Since the mean real-applied pulse energy was lower than the preset LPE in all eyes of rabbits after SRT with RFD (Fig. 8c), autostop by OA and RM was effective for preventing overtreatment. Even though 45 μJ SRT spots did not induce instant discoloration, about 80% of 45 μJ spots showed “barely visible” SRT with RFD spots on CFP 1 h later. Considering that the minimum pulse energy is 50% of LPE, SMPE (the real-applied pulse energy) is 22.5 μJ when autostop happens right after the 1st micropulse of 45 μJ spots. Therefore, SMPE (22.5 μJ) of all 45 μJ spots were within the range of angiographic threshold (≥ 15 μJ, < 25 μJ), demonstrating no burns.

Since RFD can provide real-time feedback signals showing the placement of autostop, the clinician can adjust the preset LPE instantly to avoid under- or overtreatment. However, the creation of test spot pretreatment is still mandatory to establish an adequate pulse energy because of individual variations in threshold energy noted in previous studies [8, 9, 12, 18]. The clinician needs to establish the therapeutic range in individual patients through test spot observation; RFD signals can however support the clinician with an objective value regardless of visibility on FFA and ophthalmoscopy.

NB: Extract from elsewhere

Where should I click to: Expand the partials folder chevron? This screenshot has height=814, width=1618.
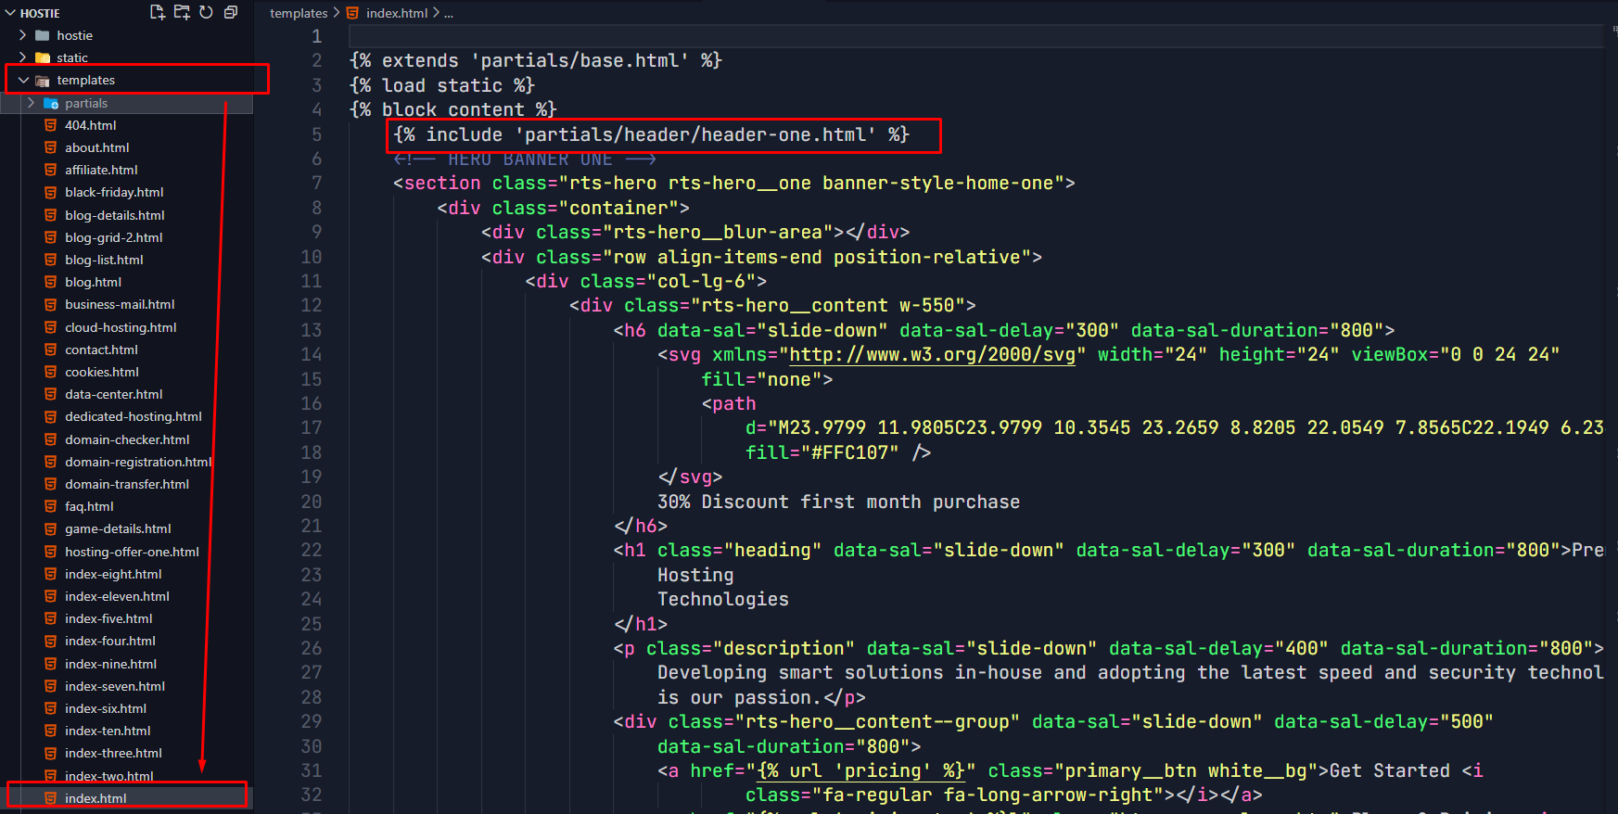click(32, 103)
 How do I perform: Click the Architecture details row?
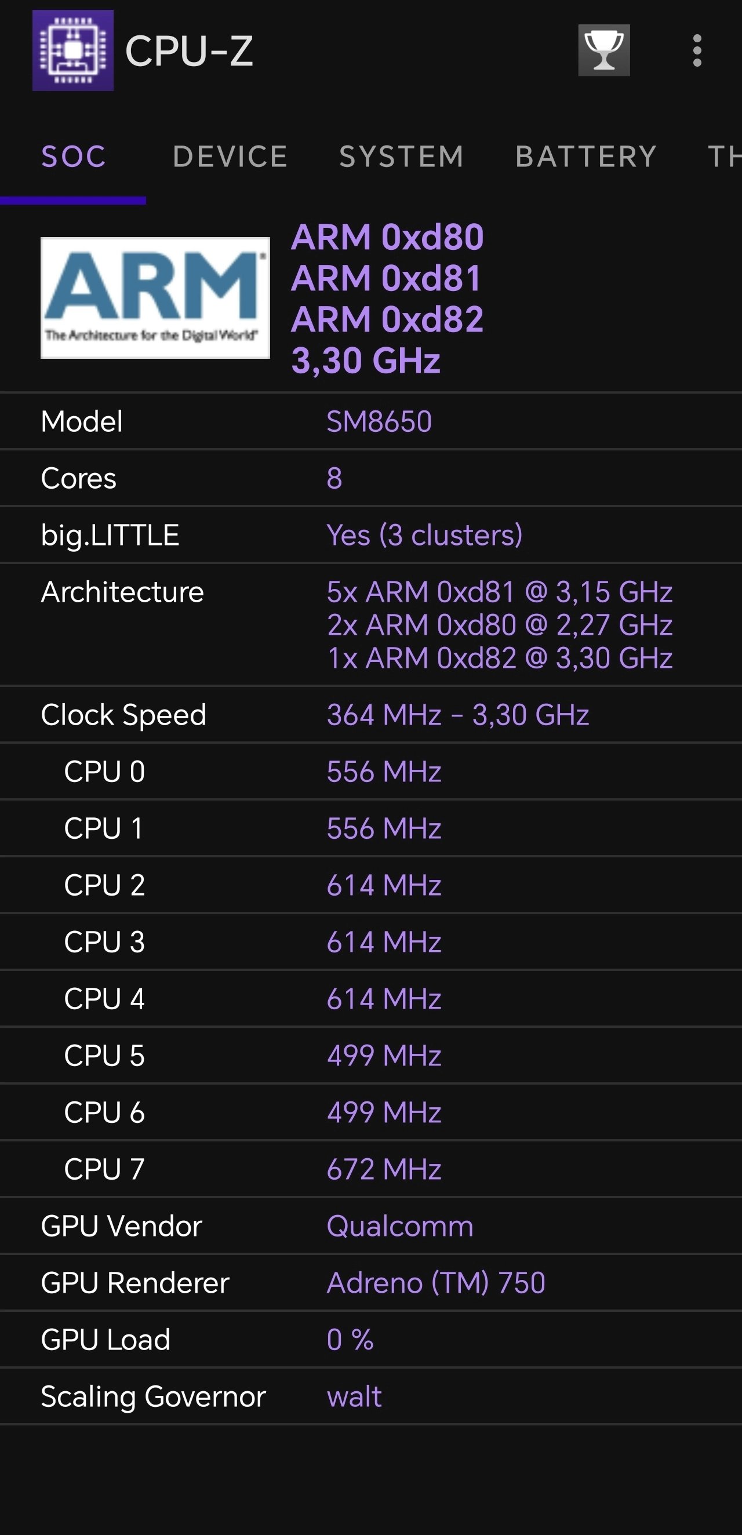click(x=298, y=624)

In this study, the detection rate of RFD using both OA and RM method was 91.8%, which was lower than the detection rate of 95.7% in previous clinical study [18]. We speculate that the narrower range of pulse energy for rabbit (11–48 μJ) than human (60–200 μJ) in selective RPE damage may have caused the difference. Considering the accuracy of RFD-va1.1 and no overtreatment after SRT with RFD, determining adequate energy by RFD seems clinically useful to find the therapeutic range of SRT. Besides the threshold of RFD, several factors including defocusing error, media opacity, focal pigmentation, and pathologic conditions like retinal edema and subretinal fluid can affect the feedback signal in real clinical practice [8, 12]. RFD in human subjects has different energy settings and therapeutic thresholds, from RFD-va1.1 in animals. Additional clinical studies are necessary to validate the efficacy of RFD.

In conclusion, RFD-va1.1 showed an effective performance to obtain selective RPE damages without damaging photoreceptors in this study. Therefore, RFD could be useful to titrate the pulse energy for SRT treatment.